Bu arada DTP, özerklik talebinde bulundu! Daha da vahimi, Türkiye medyasında bazı yorumcular, kart kurt seslerini de aşan cart curtlar öne sürdü!
* * *
Ayrıca bilgisiz insanların ürettiği “Türk-Kürt kardeştir, PKK kalleştir...” sloganı yüceltilmeye başlandı!
PKK da bir ara bu yaklaşımı kullanıyordu! Biz buna “kardeşlik edebiyatına dayalı bölücü strateji” demiş idik!
Halbuki, Türkiye Cumhuriyeti’nin bütün vatandaşları, vatandaşlık itibarıyla Türk’tür! Ulus-devlet yapısının gereği budur. Kardeşlik edebiyatı ise iki milletli bir devlet ve buna dayalı bir Anayasa öngörmektedir! Tıpkı Irak gibi!
Peki doğrusu nedir? Doğrusu, Türkiye Cumhuriyeti vatandaşı olmaktan dolayı Türk sayılmanın kimsenin dilini, dinini, etnik kökenini yok sayma anlamını taşımadığı gerçeğinden hareket ederek, uluslaşma sürecine devam etmektir. Ulus her gün yeniden doğar ama kardeşlik edebiyatı ulusu parçalar!
* * *
Mesela Ertuğrul Özkök’ün “Kimse merak etmesin bu ülke bölünmeyecek” dediği halde “Medeni dünya, Kürt kardeşlerimize ne vaat ediyorsa, biz bir fazlasıyla vaat edeceğiz. Ve vaadimizi tutacağız” gibi bir iddiada bulunması bu cümledendir!

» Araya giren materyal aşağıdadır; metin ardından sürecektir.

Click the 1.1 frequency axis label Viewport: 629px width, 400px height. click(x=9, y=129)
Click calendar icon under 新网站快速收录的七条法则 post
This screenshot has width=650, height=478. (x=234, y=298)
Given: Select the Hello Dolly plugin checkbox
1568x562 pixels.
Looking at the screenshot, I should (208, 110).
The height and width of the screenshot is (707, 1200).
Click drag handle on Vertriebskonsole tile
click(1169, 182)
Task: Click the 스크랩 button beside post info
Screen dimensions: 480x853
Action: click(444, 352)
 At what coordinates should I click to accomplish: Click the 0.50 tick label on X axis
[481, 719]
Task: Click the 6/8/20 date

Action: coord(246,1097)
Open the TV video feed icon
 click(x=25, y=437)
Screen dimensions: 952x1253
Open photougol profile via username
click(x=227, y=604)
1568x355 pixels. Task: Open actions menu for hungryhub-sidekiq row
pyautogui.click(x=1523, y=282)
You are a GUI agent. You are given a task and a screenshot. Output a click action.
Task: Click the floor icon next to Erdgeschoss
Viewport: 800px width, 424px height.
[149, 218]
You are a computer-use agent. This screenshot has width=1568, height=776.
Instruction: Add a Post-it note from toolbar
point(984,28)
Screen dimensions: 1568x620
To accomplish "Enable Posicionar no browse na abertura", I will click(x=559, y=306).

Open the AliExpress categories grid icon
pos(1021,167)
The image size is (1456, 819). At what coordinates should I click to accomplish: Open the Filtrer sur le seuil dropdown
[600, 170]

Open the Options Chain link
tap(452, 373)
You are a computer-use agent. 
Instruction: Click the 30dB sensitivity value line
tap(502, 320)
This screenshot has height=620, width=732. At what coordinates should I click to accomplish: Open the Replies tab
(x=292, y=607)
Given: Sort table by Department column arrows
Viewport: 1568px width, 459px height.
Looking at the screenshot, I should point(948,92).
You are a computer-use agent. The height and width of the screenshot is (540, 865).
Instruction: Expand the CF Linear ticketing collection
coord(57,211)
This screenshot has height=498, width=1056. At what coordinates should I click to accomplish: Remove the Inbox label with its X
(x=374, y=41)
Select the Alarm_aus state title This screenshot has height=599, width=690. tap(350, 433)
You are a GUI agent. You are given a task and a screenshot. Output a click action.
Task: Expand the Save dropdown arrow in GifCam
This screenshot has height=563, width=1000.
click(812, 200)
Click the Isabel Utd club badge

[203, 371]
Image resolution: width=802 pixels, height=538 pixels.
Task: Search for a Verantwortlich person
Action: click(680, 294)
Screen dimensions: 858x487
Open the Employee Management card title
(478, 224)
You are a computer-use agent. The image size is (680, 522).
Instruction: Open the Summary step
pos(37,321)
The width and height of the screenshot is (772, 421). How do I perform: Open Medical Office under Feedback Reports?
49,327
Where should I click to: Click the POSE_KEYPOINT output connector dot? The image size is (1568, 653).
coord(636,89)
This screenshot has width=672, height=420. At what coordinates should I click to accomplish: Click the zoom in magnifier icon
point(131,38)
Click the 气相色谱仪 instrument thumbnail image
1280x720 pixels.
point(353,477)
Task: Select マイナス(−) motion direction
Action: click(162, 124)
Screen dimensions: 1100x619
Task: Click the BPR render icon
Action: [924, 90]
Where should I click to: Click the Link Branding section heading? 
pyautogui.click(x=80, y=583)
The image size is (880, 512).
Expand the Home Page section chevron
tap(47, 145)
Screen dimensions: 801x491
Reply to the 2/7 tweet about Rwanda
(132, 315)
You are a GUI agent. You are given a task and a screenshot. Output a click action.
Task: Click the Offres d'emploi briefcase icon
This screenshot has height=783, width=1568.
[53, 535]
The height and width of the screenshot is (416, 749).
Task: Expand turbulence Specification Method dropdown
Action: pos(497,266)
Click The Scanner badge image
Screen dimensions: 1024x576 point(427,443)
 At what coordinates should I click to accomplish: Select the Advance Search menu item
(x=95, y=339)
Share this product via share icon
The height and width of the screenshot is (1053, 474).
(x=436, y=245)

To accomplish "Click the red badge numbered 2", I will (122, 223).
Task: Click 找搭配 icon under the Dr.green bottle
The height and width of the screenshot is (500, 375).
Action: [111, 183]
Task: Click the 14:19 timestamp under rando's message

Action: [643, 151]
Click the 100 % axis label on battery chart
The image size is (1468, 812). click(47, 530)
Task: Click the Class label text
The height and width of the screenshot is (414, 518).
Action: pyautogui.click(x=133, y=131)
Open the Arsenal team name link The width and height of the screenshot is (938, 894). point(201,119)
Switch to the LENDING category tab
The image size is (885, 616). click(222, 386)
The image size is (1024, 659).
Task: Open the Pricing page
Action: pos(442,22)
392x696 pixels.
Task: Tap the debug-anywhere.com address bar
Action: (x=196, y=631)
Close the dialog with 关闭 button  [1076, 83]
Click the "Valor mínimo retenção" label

Bir dakika Ertuğrul bey! Kimin adına neyi vaat ediyorsunuz?
Bu yetkiyi kimden aldınız? PKK kalleştir de Barzani, Talabani necidir? ABD, AB necidir?
“Medeni dünya” dediğiniz ABD ise, burnumuzun dibinde iki milyon insan katletti. AB ise Kürtleri ve Alevileri etnik ve dini temelde azınlık olarak kabul etmemizi istiyor! Şimdi bu vaatlerin bir adım ötesini, kimin adına vaat ediyorsunuz? ABD’nin paketleyip vereceği birkaç teröristle mesele biter mi zannediyorsunuz?
Erdoğan da Kıbrıs’ta Rumlardan bir adım önde olmak siyasetini takip ediyordu ama geldiğimiz yer ortada!